The set is cool, really staggeringly cool. Our protagonist, Jim (in this production changed into Jemima) starts the play on a dark stage, closed in by the looming wooden ribcage of a massive ship. All around her are suspended hanging stars; the location is at once an astral and imaginary dreamscape and a lonely boat at sea on a dark night. 

As a whole, the production is perfectly enjoyable escapism, if at times a little varied in quality. As is characteristic with National Theatre family-friendly shows, the stagecraft is absolute breath-taking, the set morphing from pub, to galleon, to deserted treasure island and back again with transitions that feel genuinely magical. A real highlight of the show comes when Long John Silver and Jim sit alone on the deck and chart the stars and constellations. I remembered the scene well from reading Stevenson’s classic when I was little, and this a perfect rendering of the moment. As Silver speaks, individual stars in the canopy of shining fairy lights become brighter so that familiar constellations like the big dipper and Cassiopea become visible to the audience in a fantastically theatrical version of a planetarium. Even on my low-res home TV, I blink and almost feel I’m actually on the sea at night, so I can imagine how striking the performance would have been in situ. 

Jim, played by Patsy Ferran, gives a truly standout performance, her monologues carried off with a really genuine sense of excitement without straying into the irritatingly earnest or overtly pantomime-like. Although her sentiment that “girls need adventures too, Mrs Hawkins” is something that I obviously agree with, I do I feel at times that the slightly heavy-handed writing, endlessly signposting the gender-blind casting, is a tiny bit grating. 

The play is exciting and honestly manages to keep up the suspension of disbelief that I’m actually on a piratical voyage, something which at the moment, is unbelievably welcome. Jim’s constant anxieties over her loneliness and isolation seem apposite too; much as I don’t think my family is on the verge of a brutal mutiny against me, the pressing feeling of cabin-fever while the crew is confined together both on the ship and later stranded on the desert island feels familiar. Sadly, I doubt that I’m on the cusp of unearthing treasure in the bottom of the garden. 

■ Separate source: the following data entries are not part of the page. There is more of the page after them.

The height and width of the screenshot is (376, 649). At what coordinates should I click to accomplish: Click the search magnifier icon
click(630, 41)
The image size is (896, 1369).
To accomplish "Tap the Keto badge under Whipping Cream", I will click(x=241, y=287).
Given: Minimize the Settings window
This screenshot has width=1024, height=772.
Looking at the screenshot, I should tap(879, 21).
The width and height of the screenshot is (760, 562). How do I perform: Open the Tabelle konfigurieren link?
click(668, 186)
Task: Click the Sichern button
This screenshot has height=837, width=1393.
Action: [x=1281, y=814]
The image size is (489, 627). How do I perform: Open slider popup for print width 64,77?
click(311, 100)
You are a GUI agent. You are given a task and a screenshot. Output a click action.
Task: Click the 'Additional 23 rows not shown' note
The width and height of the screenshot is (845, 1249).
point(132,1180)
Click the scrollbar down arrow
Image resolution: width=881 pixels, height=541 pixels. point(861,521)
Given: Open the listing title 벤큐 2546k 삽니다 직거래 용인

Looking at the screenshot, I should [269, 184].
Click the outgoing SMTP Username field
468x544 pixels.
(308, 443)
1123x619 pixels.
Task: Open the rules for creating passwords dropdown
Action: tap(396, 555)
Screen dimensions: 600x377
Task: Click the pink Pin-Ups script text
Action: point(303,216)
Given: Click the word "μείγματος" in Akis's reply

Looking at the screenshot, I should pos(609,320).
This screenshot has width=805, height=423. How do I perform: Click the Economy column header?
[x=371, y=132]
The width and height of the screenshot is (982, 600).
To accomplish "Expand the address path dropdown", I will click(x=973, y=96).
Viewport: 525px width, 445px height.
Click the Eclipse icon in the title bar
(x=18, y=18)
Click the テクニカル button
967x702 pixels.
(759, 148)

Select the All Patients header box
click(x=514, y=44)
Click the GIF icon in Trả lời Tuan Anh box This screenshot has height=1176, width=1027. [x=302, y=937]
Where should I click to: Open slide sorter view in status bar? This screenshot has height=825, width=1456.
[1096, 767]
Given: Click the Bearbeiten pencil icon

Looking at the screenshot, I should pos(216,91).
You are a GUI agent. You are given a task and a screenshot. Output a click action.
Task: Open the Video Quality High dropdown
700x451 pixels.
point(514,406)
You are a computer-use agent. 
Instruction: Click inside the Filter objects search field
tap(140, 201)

If I was being picky, which I’m not sure I should be 4 weeks into quarantine, characterisation is at times a tiny bit lazy, opting more for copying from movie franchises than staying really true to Stevenson’s original text. Tom Gunn, for instance, is wonderful, sensitively juggling humour and a rather tragic fragility. In some scenes, this complex characterisation slightly breaks down however, instead quite obviously falling back on emulating The Lord of the Ring’s Gollum as he skulks through dark tunnels lined in treasure. Similarly, Stevenson’s mad, bad and dangerous to know Long John Silver is rather softened (maybe to be more suitable for a child-heavy audience) and both looks and speaks rather like a Captain Jack Sparrow as opposed to the rather coldly murderous figure that I remembered from the novel. Overall, if you’re looking for some light escapism with a hint of nostalgia, or honestly can’t hack revising for collections, Treasure Island is one to watch.

Treasure Island is available on the National Theatre YouTube channel until Thursday 23rd April, 2020.